## [Explore the material]
A. According to the passage on human milk oligosaccharides, which HMO appears only in the milk of Secretor mothers who are also of blood group A?
B. From the passage on human milk oligosaccharides, reproduce word for word the portion beginning with the words "We found that" and ending with "for example (32).".

## [Text section]
We found that genetic characterization by milk groups was a strong factor explaining the HMO distribution and that 5 individual HMOs 2′FL, LNFP-I, A-tetra, 3FL, and LNFP-II were sufficient to characterize these clusters. Within the clusters, smaller subgroups were visible, mainly driven by A-tetra. This may explain a recent report showing that within Secretors smaller subgroups are present (38). Actually, A-tetra appears only in milk of Secretor mothers, who are also of the blood group A type meaning they have a functional N-acetylgalactosamine transferase that can add GalNAc to H-type glycans like 2′FL for example (32).

Clearly, HMO concentrations are strongly determined by genetic factors, namely SNPs on FUT2 and FUT3 and their combinations. Consequently, these factors should be considered when exploring HMO compositional variation in relation to other maternal factors and diet. Yet, unidentified rare variation and organization of genomic regions need also to be further explored and possibly accounted for. In addition, further large studies are needed to identify currently unknown regulatory variations that may impact the function of these fucosyltransferases or other enzymes involved in the production of HMOs. Such additional factors may be able to better explain the temporal dynamic changes and the large inter-individual variability seen in several observational studies. Ultimately, information explaining HMO variability is important to better understand and interpret HMO effects observed in relation to growth and health measures in breastfed infants at different developmental stages, as some like the maternal genetic factors are also linked to the infants genetic makeup.

## [Dataset records]
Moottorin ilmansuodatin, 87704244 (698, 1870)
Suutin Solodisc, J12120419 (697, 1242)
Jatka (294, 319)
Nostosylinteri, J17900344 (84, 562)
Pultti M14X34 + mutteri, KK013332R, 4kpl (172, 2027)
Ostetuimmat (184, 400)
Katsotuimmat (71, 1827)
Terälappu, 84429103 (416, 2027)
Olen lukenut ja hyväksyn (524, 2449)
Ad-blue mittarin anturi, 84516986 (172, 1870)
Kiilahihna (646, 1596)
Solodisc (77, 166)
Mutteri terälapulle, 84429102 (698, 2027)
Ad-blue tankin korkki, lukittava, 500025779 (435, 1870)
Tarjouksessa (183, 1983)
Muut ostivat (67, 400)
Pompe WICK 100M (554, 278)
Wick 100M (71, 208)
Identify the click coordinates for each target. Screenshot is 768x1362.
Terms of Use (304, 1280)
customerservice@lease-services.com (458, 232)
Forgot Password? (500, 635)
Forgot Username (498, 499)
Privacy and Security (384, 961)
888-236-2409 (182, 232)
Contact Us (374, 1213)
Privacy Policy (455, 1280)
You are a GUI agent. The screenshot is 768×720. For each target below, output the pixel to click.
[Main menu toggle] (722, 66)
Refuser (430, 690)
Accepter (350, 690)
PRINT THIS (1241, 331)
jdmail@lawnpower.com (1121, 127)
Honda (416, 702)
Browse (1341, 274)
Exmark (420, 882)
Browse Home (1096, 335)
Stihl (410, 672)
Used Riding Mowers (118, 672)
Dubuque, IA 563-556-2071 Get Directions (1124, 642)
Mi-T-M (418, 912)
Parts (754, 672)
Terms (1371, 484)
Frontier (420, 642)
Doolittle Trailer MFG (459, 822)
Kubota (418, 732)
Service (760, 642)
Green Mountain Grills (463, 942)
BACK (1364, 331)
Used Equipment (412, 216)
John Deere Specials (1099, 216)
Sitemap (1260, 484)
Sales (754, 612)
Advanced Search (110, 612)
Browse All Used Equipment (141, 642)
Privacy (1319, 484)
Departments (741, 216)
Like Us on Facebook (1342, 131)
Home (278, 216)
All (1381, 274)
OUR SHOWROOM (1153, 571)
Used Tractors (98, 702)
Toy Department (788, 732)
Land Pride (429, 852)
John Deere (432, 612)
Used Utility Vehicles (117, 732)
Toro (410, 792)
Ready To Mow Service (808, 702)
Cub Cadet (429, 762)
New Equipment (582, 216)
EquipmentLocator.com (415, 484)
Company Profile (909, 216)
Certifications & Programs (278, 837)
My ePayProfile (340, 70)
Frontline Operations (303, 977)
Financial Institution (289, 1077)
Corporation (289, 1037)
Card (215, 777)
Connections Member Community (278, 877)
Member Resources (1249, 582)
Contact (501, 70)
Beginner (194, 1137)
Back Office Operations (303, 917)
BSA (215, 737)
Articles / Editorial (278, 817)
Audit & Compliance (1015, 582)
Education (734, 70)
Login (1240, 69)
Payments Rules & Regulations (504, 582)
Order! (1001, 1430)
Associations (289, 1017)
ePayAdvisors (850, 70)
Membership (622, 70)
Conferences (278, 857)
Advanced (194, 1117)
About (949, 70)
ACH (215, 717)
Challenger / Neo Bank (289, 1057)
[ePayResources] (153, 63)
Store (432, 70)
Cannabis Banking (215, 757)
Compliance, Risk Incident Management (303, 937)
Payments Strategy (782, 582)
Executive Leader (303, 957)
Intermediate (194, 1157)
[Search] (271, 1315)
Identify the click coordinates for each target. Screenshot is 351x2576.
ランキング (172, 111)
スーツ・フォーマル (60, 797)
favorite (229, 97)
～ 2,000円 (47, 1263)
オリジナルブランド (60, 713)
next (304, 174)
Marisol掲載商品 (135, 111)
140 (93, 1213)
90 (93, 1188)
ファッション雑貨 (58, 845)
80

## [Answers by item number]
A. A-tetra

B.
We found that genetic characterization by milk groups was a strong factor explaining the HMO distribution and that 5 individual HMOs 2′FL, LNFP-I, A-tetra, 3FL, and LNFP-II were sufficient to characterize these clusters. Within the clusters, smaller subgroups were visible, mainly driven by A-tetra. This may explain a recent report showing that within Secretors smaller subgroups are present (38). Actually, A-tetra appears only in milk of Secretor mothers, who are also of the blood group A type meaning they have a functional N-acetylgalactosamine transferase that can add GalNAc to H-type glycans like 2′FL for example (32).